No, I bet H.264 has more decoders out there than MPEG-4 ASP. There're certainly much more content, and more authoring tools.
ASP really only caught on in the piracy scene.
Plus MPEG-4 Part 2 is also licensed by MPEG-LA, so it doesn't address licensing issues, but it'd a lot weaker codec than H.264.
byDraek ( 916851 ) writes:
No, I bet H.264 has more decoders out there than MPEG-4 ASP. There're certainly much more content, and more authoring tools.
Wrong. Pretty much all DVD players by LG, Samsung and Sony support DivX, not to mention every video-capable portable media player from the PSP to chinese-made "MP4 players", none of which support h.264. And to say it "only" caught on the piracy scene is like saying IE is "only" dominant among Windows users, the piracy scene is what made MP3 what it is today.
I know about the licensing schemes, but when comparing it to h.264 its meaningless: everyone who demands the better codec over the more widely supported
bybenwaggoner ( 513209 ) writes:
Wrong. Pretty much all DVD players by LG, Samsung and Sony support DivX, not to mention every video-capable portable media player from the PSP to chinese-made "MP4 players", none of which support h.264.

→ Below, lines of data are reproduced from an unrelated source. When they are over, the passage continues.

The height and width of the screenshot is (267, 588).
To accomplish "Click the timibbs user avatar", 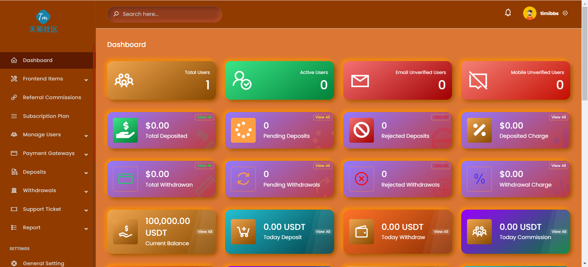I will [530, 13].
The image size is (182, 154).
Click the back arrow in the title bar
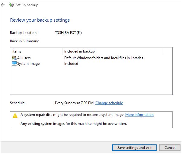click(x=3, y=5)
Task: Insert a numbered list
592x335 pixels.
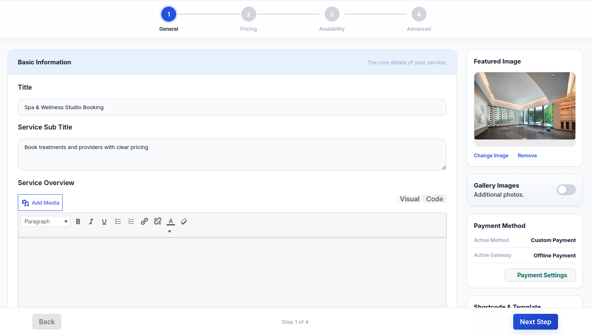Action: coord(131,222)
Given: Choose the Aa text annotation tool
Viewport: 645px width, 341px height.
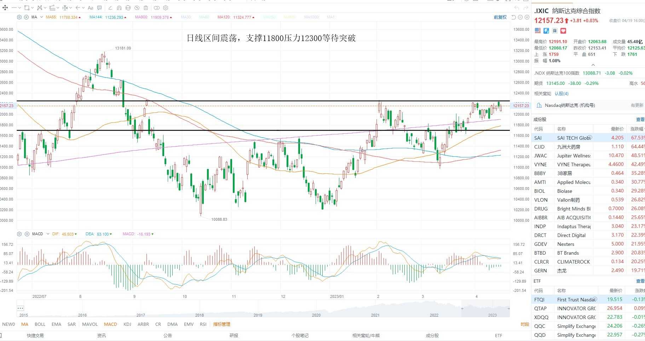Looking at the screenshot, I should coord(91,8).
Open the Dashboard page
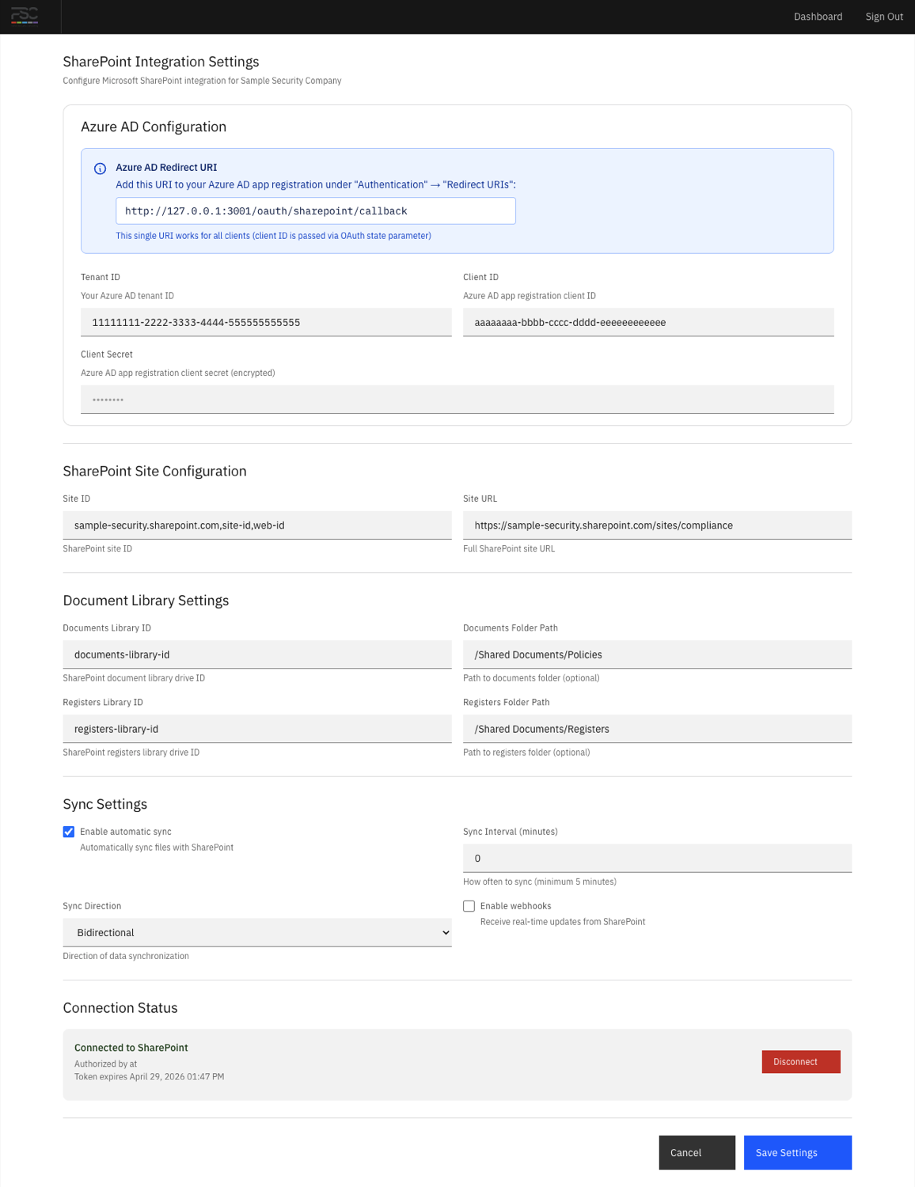 click(818, 16)
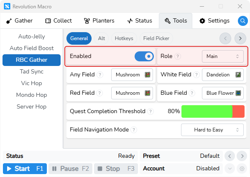This screenshot has height=177, width=250.
Task: Click help icon for Quest Completion Threshold
Action: point(151,111)
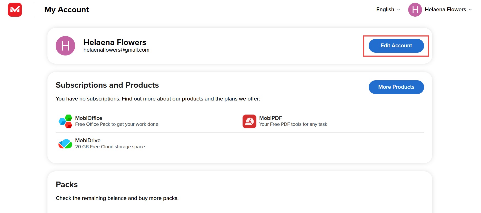This screenshot has width=481, height=213.
Task: Click the large profile avatar in account card
Action: [65, 46]
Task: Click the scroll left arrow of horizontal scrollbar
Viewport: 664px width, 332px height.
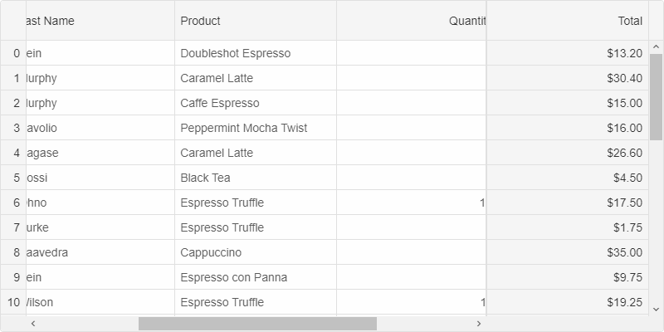Action: pyautogui.click(x=32, y=324)
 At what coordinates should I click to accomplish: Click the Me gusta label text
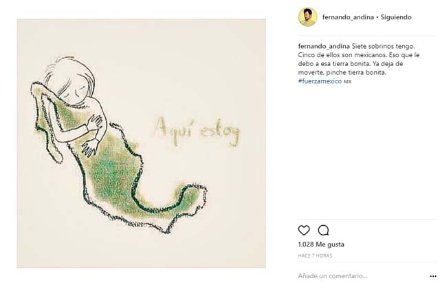click(330, 244)
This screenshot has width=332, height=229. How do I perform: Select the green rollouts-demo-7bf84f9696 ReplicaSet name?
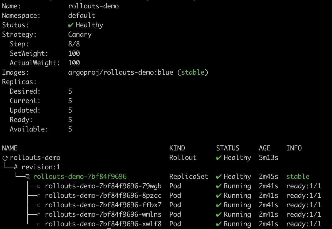tap(80, 177)
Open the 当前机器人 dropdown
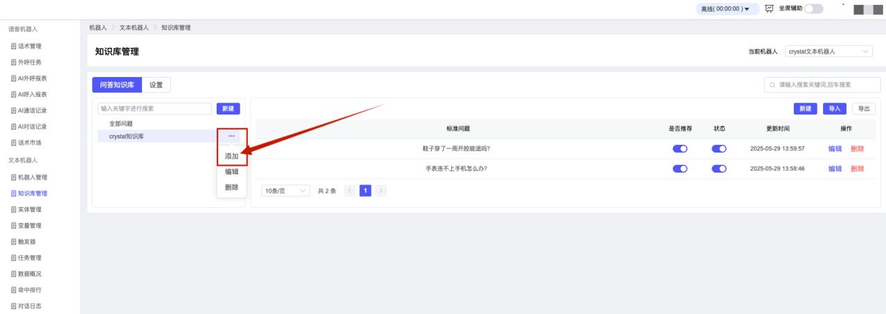The image size is (886, 314). 829,51
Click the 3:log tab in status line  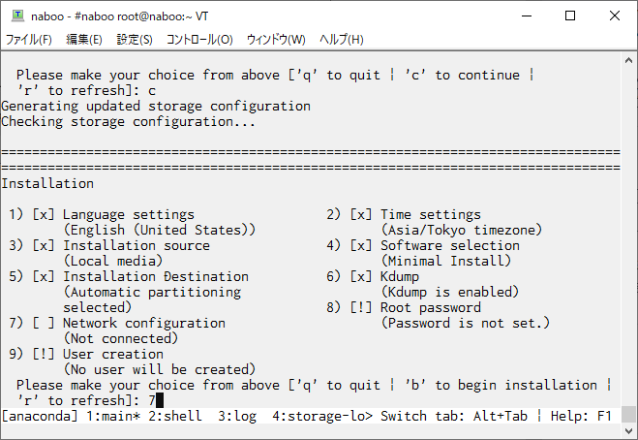(237, 416)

But none of the cable/sat set top boxes do Part 2, and there are tons of those. And they account for many, many more eye-ball hours than Part 2 on DVD players; most users have probably never watched a "divx" file off disc.
Flash and Silverlight don't have Part 2 support. QuickTime does SP, but not ASP.
I'm confident the number of H.264 players in use today is substantailly bigger than for MPEG-4 part 2.
bygbarules2999 ( 1440265 ) writes:
But browsers are FREE. Licensing isn't an issue for software that isn't given away. This stuff doesn't come free (or cheap), you know.
Remember how the MPEG "patent police" came and confiscated a whole bunch of MP3 playing devices at a convention? Sandisk still has a grudge about that; that's partially why they added OGG and FLAC capabilities to their latest players, I'd guess.